With a wingspan of 15 feet and a length of 27.5 feet, the X-37 looks like a tiny space shuttle. It has a blunt (though windowless) nose, and one rocket engine bell instead of the shuttle's three. Two cargo doors open just as the shuttle's do, revealing a four- by seven-foot bay. Like the shuttle, the X-37 was designed for low Earth orbits—in the latter's case, altitudes of 125 to 575 miles. And the craft will fly like a shuttle, reentering the atmosphere with the orbiter's 40-degree nose-high attitude. After reentry, it will change to a 20-degree nose-down glide and, flying at up to 220 mph, land at Vandenberg Air Force Base in California, with Edwards Air Force Base as an alternate.

But as for the period between launch and landing, no one, save for a select few in the Department of Defense, knows exactly what the little Boeing-built spaceplane will do, or for how long. The Air Force Rapid Capabilities Office, which is running the program, says only that the orbital test version, the X-37B, will take a suite of next-generation technologies to orbit and will break new ground in the realm of launch, recovery, and reuse, all with an unmanned twist that the shuttle never offered.

At a 2008 Space Foundation breakfast in Washington, D.C., Gary Payton, deputy under secretary of the Air Force for space programs, recalled the X-37's origins. Payton started the program while at NASA. "Then, the X-37 was intended to be a testbed for new technologies that could retrofit into the shuttle: predominantly guidance, navigation, and control, and [thermal protection system] technologies," he said. In that era, planners imagined the shuttle carrying the X-37 to space in its cargo bay and releasing it.

Now, with the shuttle's retirement looming, it appears the X-37 will have an independent, post-shuttle life. Payton envisioned such a role for the X-37, saying: "It would be really advantageous in my mind if we had a system you could launch, recover, change out the payload bay quickly, and put into a different orbit, and do all that measured in weeks instead of decades." David Hamilton, director of the Rapid Capabilities Office, says in an e-mail: "Eventually, I see the unique possibility to operate X-37B more like an aircraft and explore the needs of responsive, reusable spacecraft." Unlike a satellite, he points out, the spaceplane returns, enabling "detailed inspection and significantly better learning than can be achieved with [a satellite's] remote telemetry alone. Experiments can be modified and reflown, with the objective of shortening the technology maturation timeline."

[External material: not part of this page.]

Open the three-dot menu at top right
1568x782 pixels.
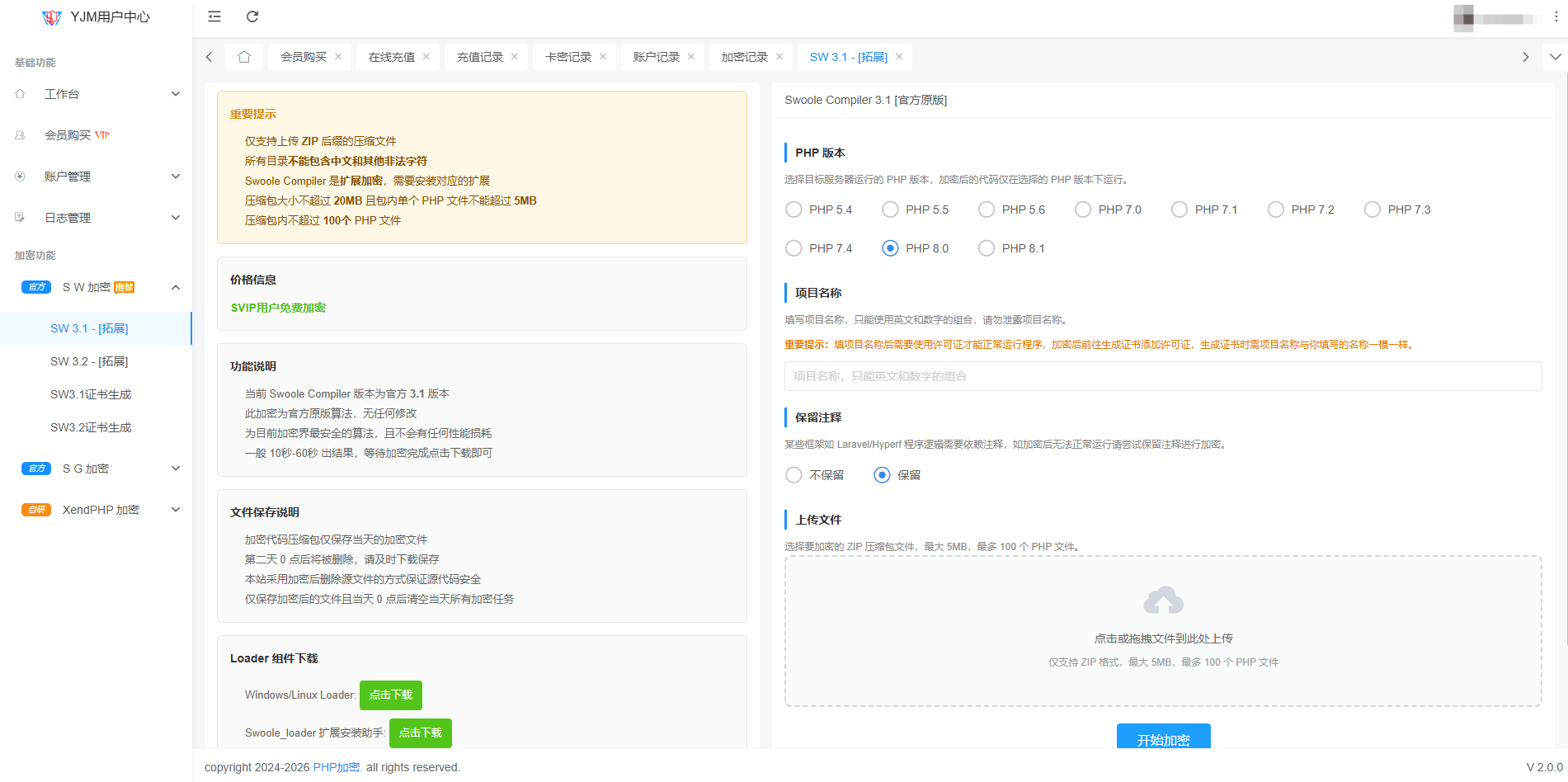tap(1556, 16)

"The space shuttle was designed to be a very heavy payload lifter, and it has performed that job extremely well," says Mark Lewis, a University of Maryland hypersonics expert who recently completed a four-year appointment as chief scientist for the Air Force. "But you don't need to send a Mack truck into space when a Toyota Celica will do."

The question is: Will do what? Lewis, whose enthusiastic speech barely keeps pace with his mind, is happy to talk about the skin-deep similarities between the shuttle and the X-37. ("A lot of the basic reentry physics is treated the same way," he says. "Blunt configurations. The shuttle has very blunt leading edges.") But when he's asked about anything more than the X-37's aerodynamics, he clams up.

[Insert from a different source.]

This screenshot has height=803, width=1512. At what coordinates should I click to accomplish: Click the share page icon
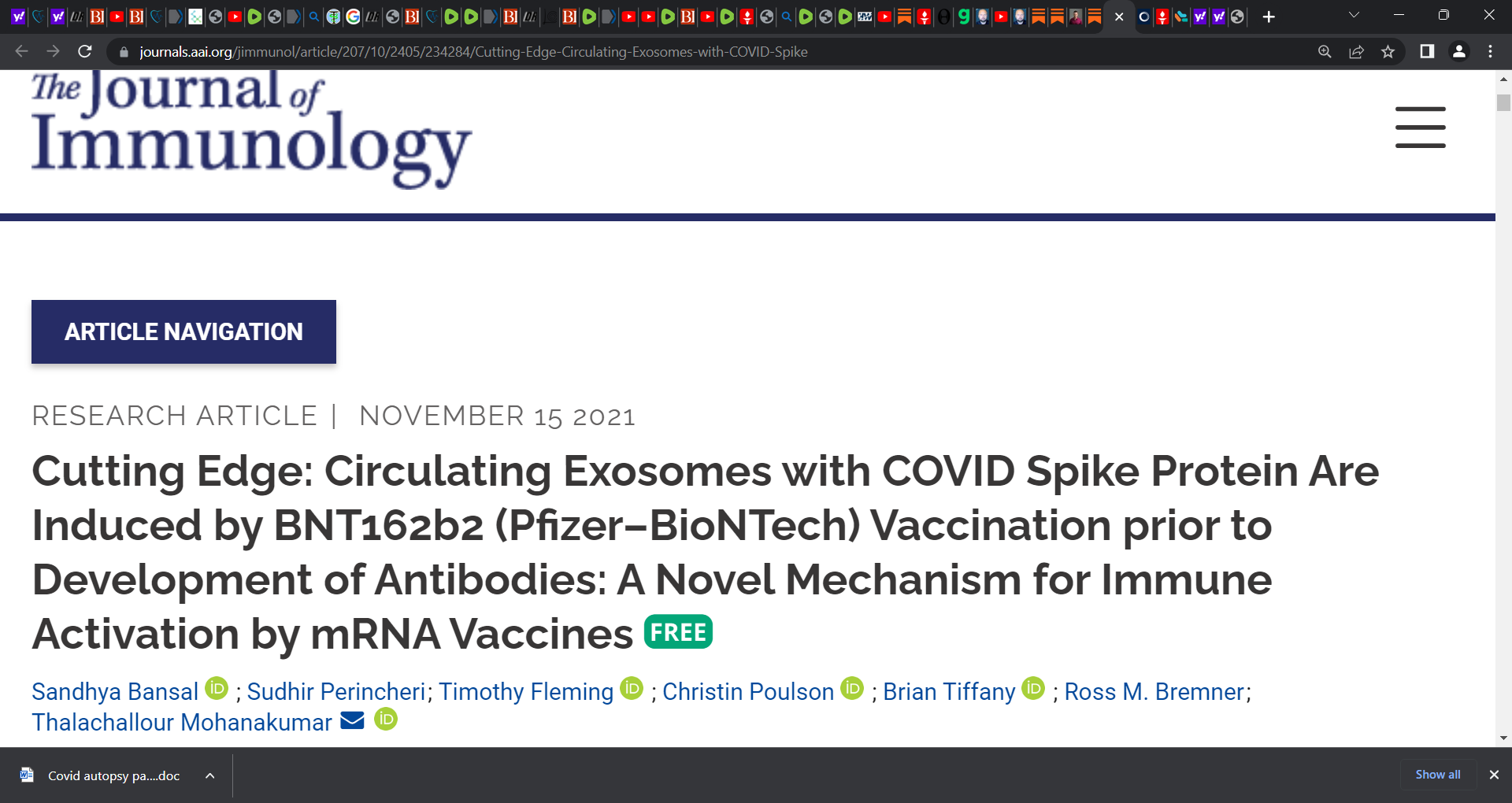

So does everyone else. "While some aspects of the…program have been designated as unclassified and been released to the public; information regarding specific technical and performance capabilities will not be released at this time," writes David Hamilton. "Hide it in plain view," says one observer of the Air Force's practice of letting out just a little about the X-37, enough to make it seem like it will never be more than a research tool.

Hamilton does say that "once declared operational, the X-37B could have applications to support missions such as space situational awareness; intelligence, surveillance, and reconnaissance; on-orbit servicing and repair; and satellite deployment and/or retrieval."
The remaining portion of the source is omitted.